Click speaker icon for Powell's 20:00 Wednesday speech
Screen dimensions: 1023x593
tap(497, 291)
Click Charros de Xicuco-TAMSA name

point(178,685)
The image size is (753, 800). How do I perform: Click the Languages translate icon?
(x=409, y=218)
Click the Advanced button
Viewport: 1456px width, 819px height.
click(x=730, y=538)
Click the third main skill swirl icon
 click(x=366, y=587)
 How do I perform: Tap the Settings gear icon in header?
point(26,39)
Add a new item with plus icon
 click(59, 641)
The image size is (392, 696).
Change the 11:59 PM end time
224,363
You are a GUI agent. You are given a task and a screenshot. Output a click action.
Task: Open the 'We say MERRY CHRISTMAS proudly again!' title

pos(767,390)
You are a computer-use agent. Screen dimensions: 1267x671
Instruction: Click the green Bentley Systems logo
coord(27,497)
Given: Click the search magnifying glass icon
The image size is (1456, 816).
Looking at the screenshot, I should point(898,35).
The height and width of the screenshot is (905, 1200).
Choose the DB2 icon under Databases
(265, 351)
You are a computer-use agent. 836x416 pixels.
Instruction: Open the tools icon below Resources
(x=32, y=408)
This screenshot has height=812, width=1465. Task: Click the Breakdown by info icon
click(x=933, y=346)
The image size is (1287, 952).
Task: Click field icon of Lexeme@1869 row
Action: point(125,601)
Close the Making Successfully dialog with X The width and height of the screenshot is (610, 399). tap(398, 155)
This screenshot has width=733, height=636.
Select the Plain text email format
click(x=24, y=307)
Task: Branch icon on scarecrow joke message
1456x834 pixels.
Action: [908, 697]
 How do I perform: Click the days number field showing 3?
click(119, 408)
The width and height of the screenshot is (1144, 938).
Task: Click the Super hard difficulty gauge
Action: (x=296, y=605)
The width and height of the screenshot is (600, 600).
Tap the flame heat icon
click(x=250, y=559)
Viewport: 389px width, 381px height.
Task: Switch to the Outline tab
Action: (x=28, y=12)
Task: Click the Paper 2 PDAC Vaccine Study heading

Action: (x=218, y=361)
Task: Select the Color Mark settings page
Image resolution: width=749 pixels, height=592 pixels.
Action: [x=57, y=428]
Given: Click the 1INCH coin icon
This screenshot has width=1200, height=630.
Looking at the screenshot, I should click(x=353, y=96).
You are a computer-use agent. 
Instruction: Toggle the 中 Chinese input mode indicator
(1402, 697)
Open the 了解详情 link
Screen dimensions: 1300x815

----------------------------------------

▶ _TASK BRIEF_: Copy out the entry lines above word for word, starting at the line that contains "Add a new item with plus icon" and ending at the line that contains "pos(767,390)".

▶ _CORRECT RESPONSE_:
Add a new item with plus icon
 click(59, 641)
The image size is (392, 696).
Change the 11:59 PM end time
224,363
You are a GUI agent. You are given a task and a screenshot. Output a click action.
Task: Open the 'We say MERRY CHRISTMAS proudly again!' title

pos(767,390)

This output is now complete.